Crowds gathered tonight at Belfast Cenotaph as wreaths were laid to mark the centenary of the First World War.
The ceremony took place at 10pm, with City Hall purposely put into darkness as similar events tooks place across the UK.
A candlelit procession took place to the Cenotaph in the grounds of City Hall, where Deputy Lord Mayor Maire Hendron laid a wreath on behalf of the city. First Minister Peter Robinson also attended.
The public event was attended by people from all walks of life and by people of all religions and none.
Alderman Jim Rodgers, who attended the event, said: “It was only right and proper that this should be commemorated.
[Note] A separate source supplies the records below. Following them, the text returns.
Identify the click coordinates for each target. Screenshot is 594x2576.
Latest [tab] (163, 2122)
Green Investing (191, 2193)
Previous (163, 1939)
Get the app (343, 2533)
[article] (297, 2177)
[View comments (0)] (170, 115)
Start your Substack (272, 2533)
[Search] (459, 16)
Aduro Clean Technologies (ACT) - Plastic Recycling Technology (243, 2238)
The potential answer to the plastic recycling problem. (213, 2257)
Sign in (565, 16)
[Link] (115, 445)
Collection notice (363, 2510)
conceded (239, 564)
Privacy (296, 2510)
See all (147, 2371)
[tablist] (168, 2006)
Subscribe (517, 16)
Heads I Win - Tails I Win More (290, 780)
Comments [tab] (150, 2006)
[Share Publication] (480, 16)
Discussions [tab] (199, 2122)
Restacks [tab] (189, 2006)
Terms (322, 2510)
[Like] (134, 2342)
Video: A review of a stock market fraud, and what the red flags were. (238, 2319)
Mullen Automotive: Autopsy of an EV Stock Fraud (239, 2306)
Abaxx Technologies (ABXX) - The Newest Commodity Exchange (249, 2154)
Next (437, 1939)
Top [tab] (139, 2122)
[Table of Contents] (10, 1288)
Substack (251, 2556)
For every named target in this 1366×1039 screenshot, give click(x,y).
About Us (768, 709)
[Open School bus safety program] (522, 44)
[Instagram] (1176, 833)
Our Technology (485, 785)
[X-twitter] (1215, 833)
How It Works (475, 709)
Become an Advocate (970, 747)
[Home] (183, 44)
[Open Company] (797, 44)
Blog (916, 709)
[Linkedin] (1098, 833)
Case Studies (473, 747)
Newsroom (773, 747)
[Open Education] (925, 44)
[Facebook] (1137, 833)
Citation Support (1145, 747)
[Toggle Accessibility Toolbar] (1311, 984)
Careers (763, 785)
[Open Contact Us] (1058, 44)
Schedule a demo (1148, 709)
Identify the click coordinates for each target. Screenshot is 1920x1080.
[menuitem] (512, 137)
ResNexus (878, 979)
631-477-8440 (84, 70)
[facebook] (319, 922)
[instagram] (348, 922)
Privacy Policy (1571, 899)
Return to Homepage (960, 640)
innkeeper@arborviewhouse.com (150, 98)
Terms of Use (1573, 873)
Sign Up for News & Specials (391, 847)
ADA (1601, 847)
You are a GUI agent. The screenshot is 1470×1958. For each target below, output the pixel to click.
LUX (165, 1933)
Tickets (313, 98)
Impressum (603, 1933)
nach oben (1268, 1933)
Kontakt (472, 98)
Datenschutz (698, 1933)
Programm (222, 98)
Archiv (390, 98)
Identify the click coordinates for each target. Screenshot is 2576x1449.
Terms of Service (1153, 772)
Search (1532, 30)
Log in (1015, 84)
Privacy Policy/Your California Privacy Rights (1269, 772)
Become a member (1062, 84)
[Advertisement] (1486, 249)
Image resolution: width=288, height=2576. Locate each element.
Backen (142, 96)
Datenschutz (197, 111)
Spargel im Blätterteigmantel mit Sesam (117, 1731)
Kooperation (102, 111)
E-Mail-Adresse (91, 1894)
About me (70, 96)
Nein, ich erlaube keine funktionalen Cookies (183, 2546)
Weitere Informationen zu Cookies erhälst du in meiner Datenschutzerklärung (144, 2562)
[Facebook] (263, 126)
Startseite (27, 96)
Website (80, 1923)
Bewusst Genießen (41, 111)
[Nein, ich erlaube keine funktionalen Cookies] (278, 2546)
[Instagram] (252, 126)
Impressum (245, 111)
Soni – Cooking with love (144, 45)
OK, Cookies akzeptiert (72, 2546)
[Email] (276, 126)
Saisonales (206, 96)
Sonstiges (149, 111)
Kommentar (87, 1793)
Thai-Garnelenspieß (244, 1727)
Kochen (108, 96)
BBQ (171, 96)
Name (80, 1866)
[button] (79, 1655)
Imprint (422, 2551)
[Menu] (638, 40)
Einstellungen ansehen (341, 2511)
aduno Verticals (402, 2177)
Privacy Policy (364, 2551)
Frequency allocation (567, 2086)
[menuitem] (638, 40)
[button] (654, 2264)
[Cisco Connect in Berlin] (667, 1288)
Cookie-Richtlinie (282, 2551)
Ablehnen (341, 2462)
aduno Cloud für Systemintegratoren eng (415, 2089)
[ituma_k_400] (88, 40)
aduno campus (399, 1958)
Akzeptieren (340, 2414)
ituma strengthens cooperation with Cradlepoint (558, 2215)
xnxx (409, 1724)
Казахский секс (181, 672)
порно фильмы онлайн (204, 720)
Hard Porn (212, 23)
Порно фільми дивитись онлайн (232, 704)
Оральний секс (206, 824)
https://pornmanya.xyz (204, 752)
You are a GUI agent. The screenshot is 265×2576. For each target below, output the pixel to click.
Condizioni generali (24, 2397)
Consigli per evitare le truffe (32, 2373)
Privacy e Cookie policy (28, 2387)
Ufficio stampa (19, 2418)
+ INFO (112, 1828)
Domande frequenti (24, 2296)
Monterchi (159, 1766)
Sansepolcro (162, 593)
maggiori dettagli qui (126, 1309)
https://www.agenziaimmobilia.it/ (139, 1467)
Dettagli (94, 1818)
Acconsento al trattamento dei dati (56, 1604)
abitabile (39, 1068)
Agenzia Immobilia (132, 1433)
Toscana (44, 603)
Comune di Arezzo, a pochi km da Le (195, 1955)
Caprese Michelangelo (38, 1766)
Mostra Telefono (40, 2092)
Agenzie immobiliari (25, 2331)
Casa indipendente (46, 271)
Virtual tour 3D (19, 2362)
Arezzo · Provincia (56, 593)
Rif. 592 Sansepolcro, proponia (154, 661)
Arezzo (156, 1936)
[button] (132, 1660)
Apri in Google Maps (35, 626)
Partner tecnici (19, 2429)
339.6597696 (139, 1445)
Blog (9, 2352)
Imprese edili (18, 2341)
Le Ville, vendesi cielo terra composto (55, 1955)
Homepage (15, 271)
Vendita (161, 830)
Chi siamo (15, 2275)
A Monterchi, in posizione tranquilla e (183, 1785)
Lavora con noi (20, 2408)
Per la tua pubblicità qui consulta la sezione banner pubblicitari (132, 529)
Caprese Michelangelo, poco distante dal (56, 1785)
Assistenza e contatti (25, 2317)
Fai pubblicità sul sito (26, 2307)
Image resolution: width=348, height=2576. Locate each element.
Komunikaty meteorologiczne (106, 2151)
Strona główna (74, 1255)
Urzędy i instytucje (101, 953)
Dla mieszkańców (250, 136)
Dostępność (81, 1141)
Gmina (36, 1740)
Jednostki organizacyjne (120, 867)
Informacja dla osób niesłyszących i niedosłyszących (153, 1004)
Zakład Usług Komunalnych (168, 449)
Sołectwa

“It was a very sad occasion and we must remember all those who lost their lives in World War One.
“This was supposed to be the last war, but sadly this has not been the case.
“It was a very moving occasion with some people clearly having tears in their eyes.
“Belfast suffered in both world wars and it is only right that this vigil was held at City Hall.”
The ceremony was televised by the BBC alongside similar events at the same time across the UK.
Also yesterday, thousands of wellwishers cheered the Duke and Duchess of Cambridge and Prince Harry as the Royals stepped out to greet them from a balcony in Belgium where they marked 100 years since Britain’s entry into the First World War.
Crowds thronged Mons town square as they were met at the 15th century town hall by the country’s prime minister Elio di Rupo and local mayor Nicolas Martin.
Outside stood a monument to locals who died.